■ **TASK DETAILS**
In how many lines of the listing does the word "height" appear? Reply with the number only.

■ **TASK DATA**
★ ★ ★ ★
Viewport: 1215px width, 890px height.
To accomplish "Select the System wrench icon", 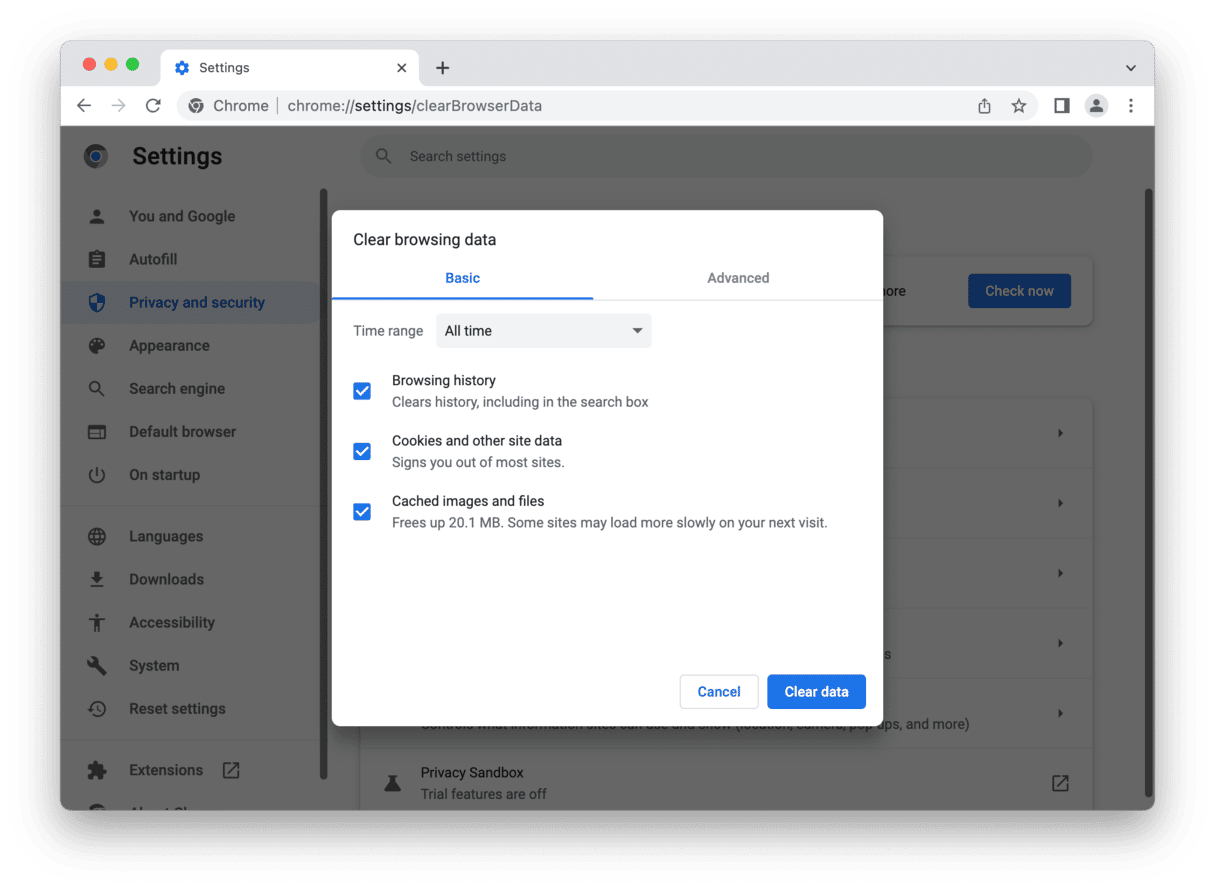I will tap(96, 665).
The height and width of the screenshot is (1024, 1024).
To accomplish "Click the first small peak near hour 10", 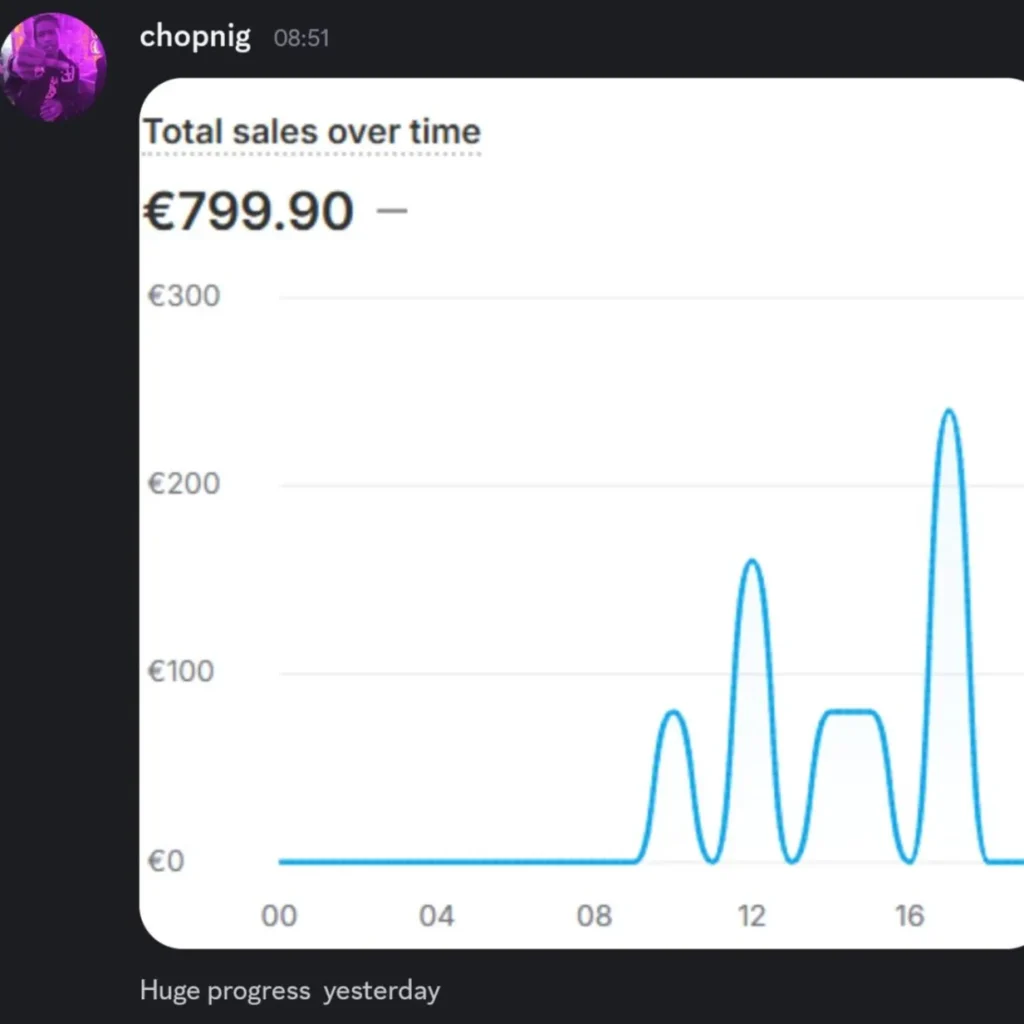I will (673, 712).
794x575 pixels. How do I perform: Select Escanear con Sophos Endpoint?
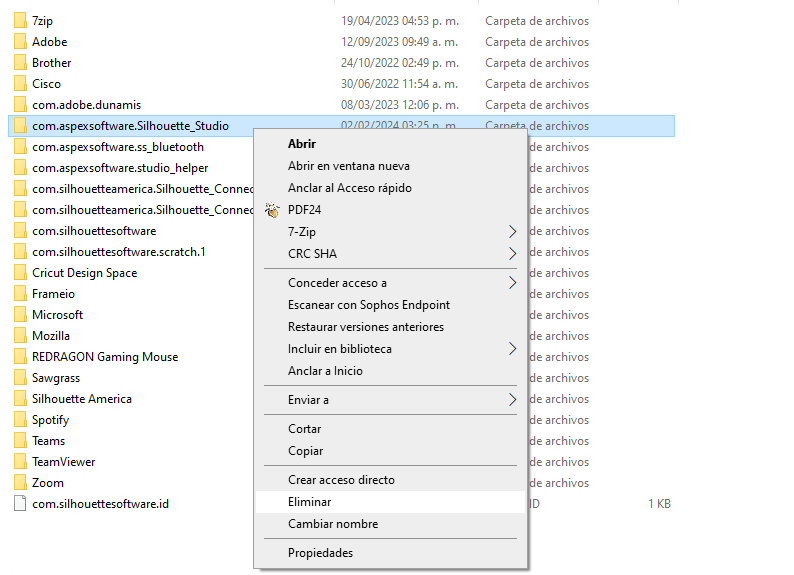[369, 305]
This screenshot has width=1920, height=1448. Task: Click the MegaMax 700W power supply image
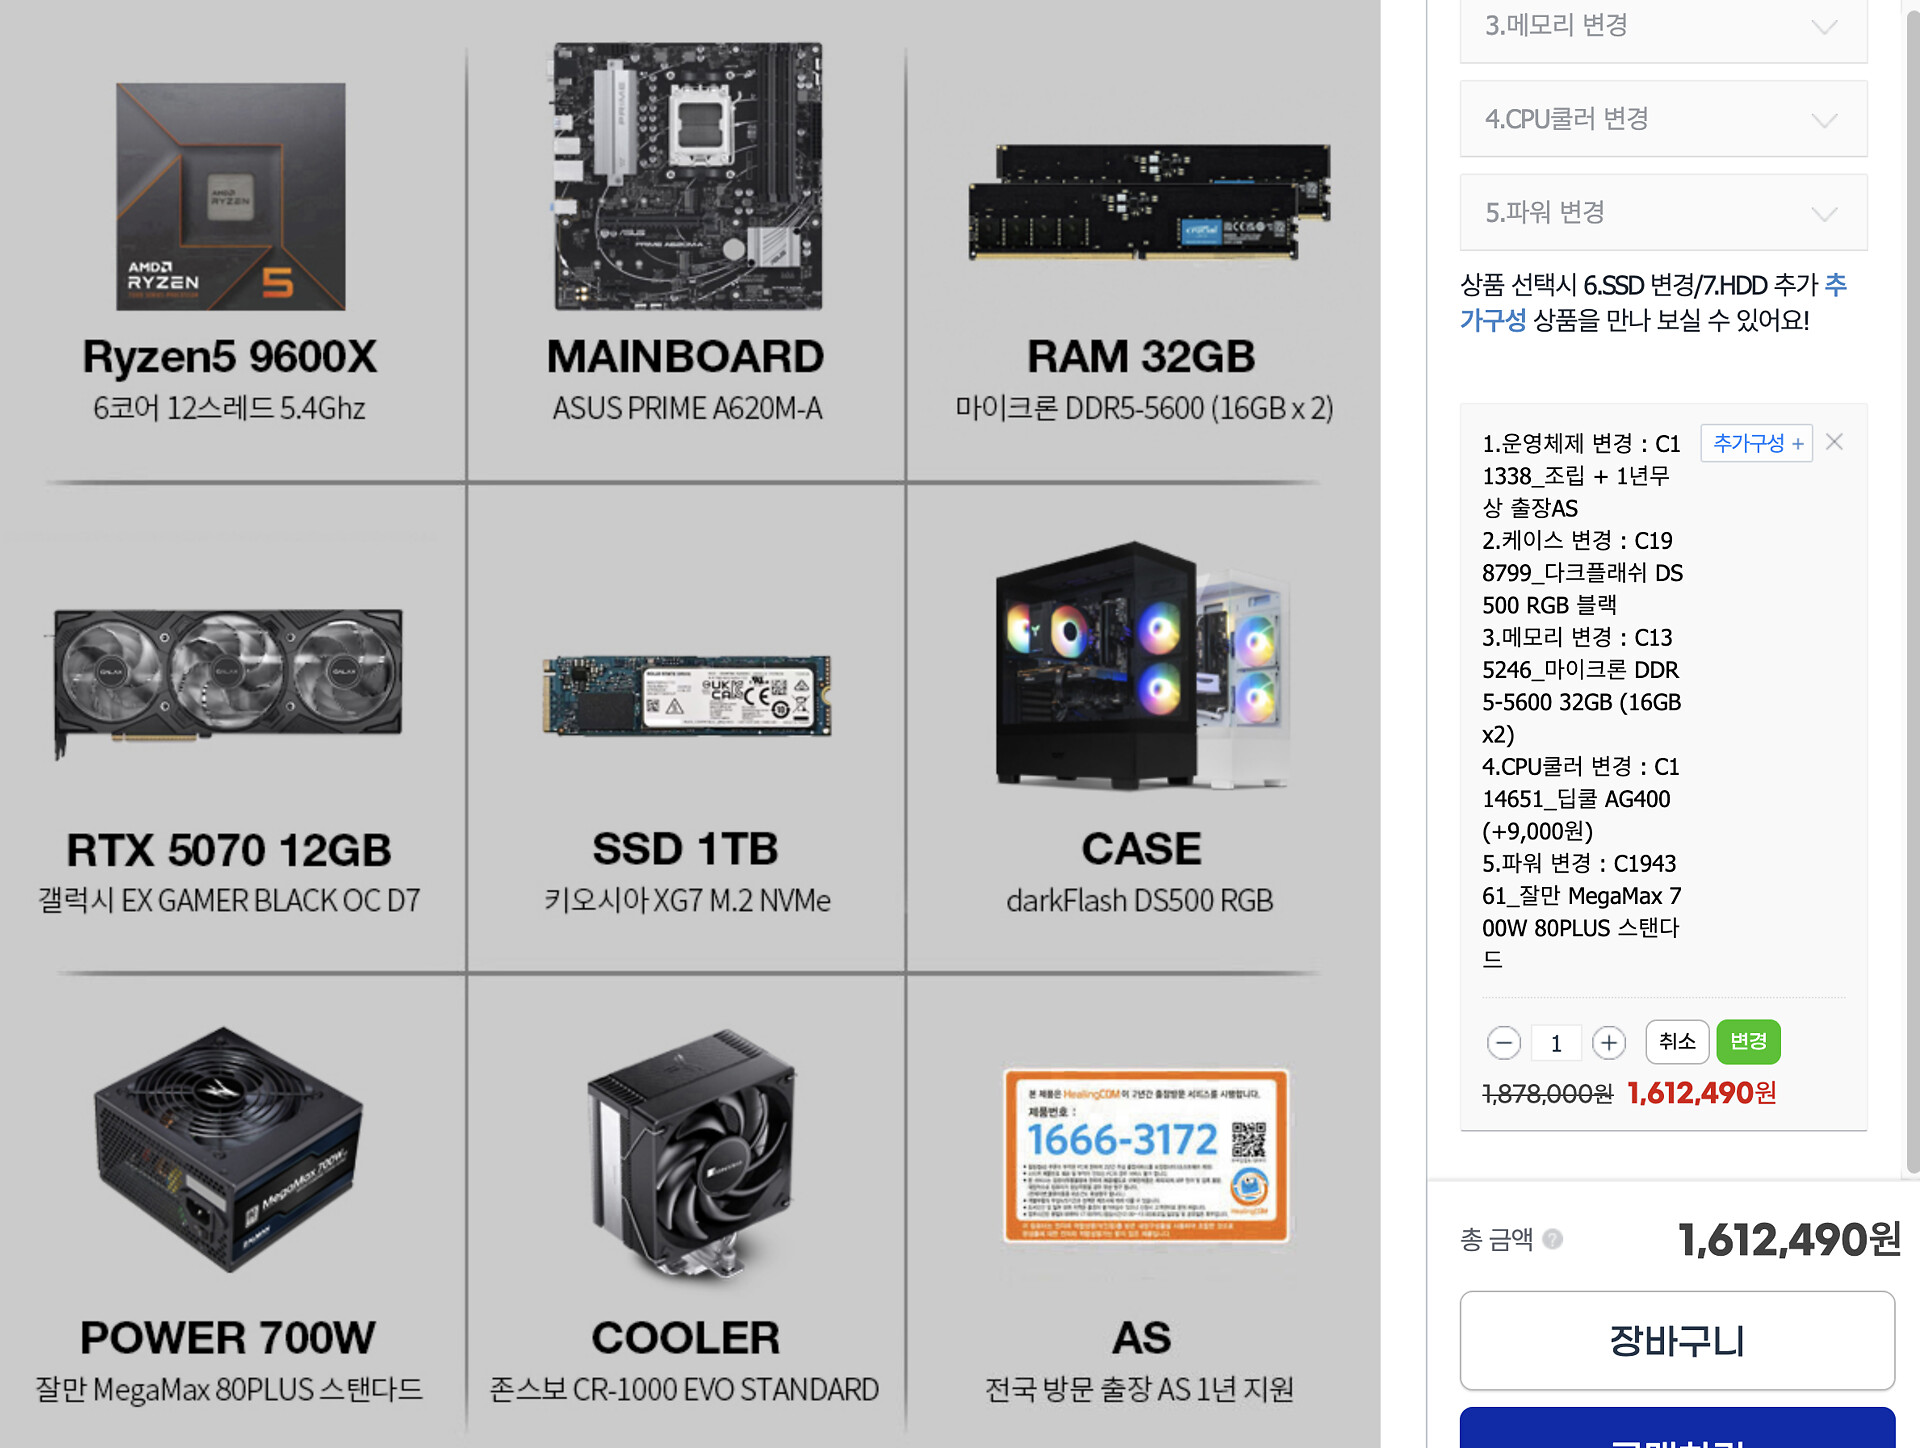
★ ★ ★ ★
■ **EXERCISE SOLUTION**
3